## Your goal:
Return the lines of the material below word for word, from the line with "Task: Click the V1 variation button" through the end of the material, and leave the pictures out of your answer.

## Dataset records:
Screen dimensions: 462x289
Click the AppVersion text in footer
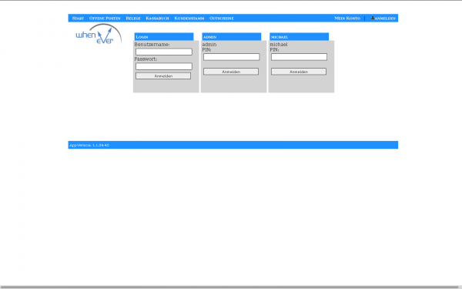click(x=89, y=145)
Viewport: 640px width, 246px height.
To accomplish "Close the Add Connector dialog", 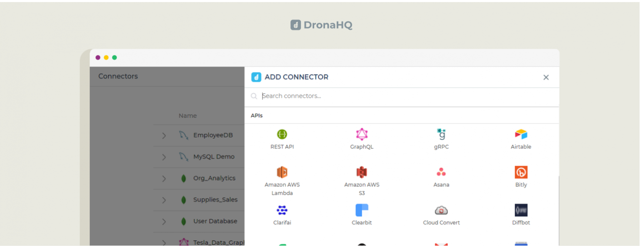I will tap(546, 77).
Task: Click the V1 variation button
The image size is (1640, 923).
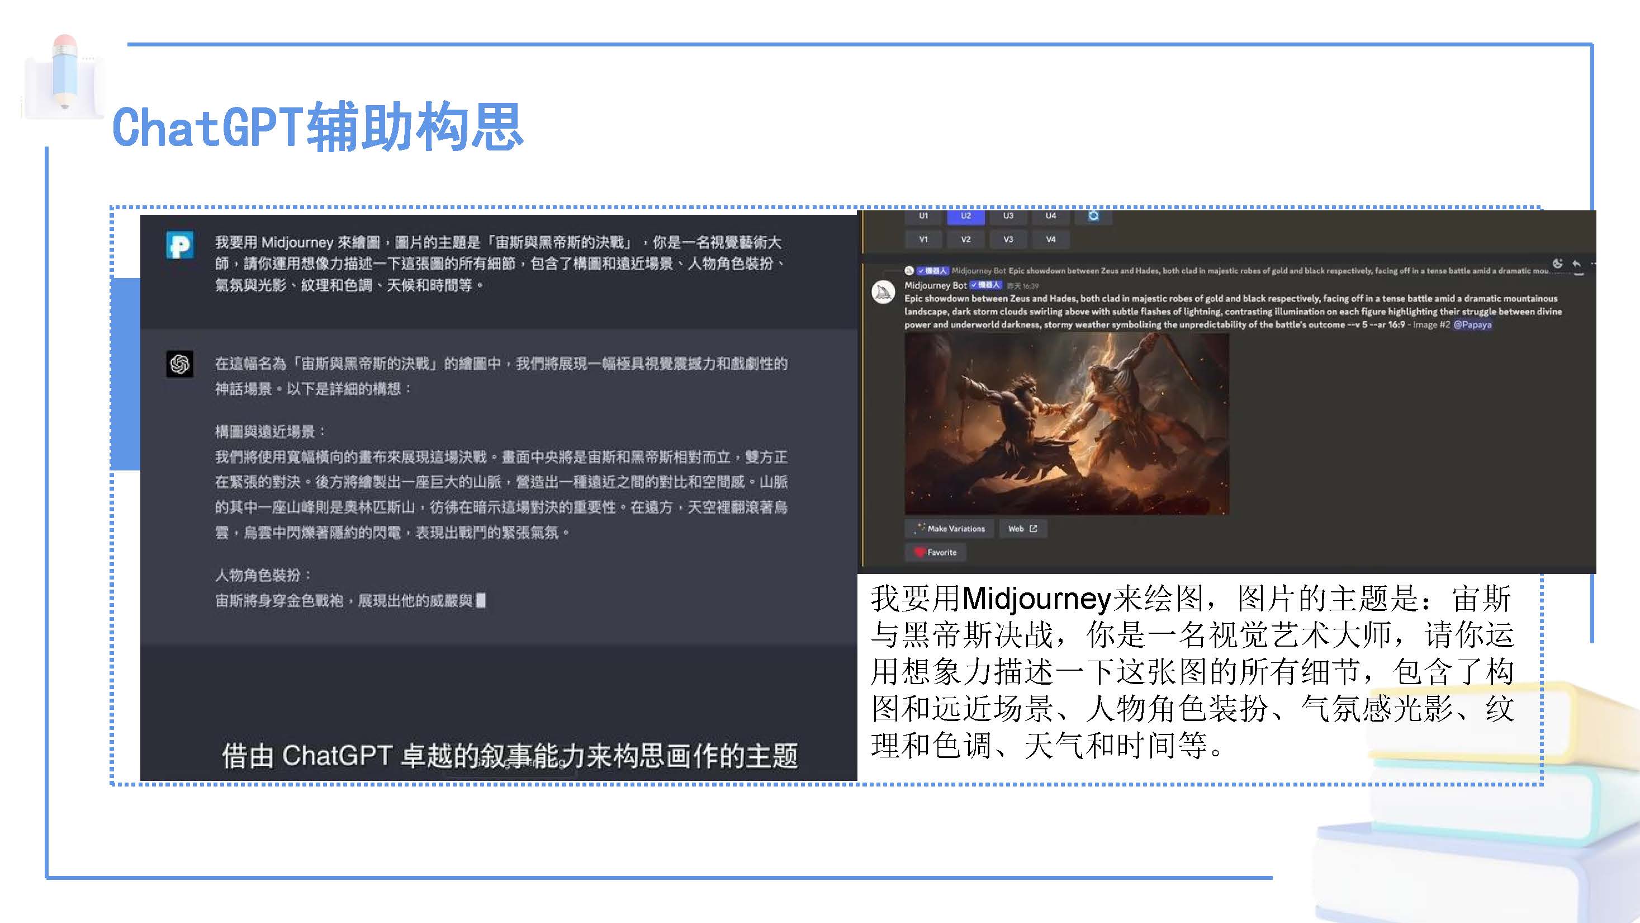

## Response for this exercise:
Task: Click the V1 variation button
The image size is (1640, 923).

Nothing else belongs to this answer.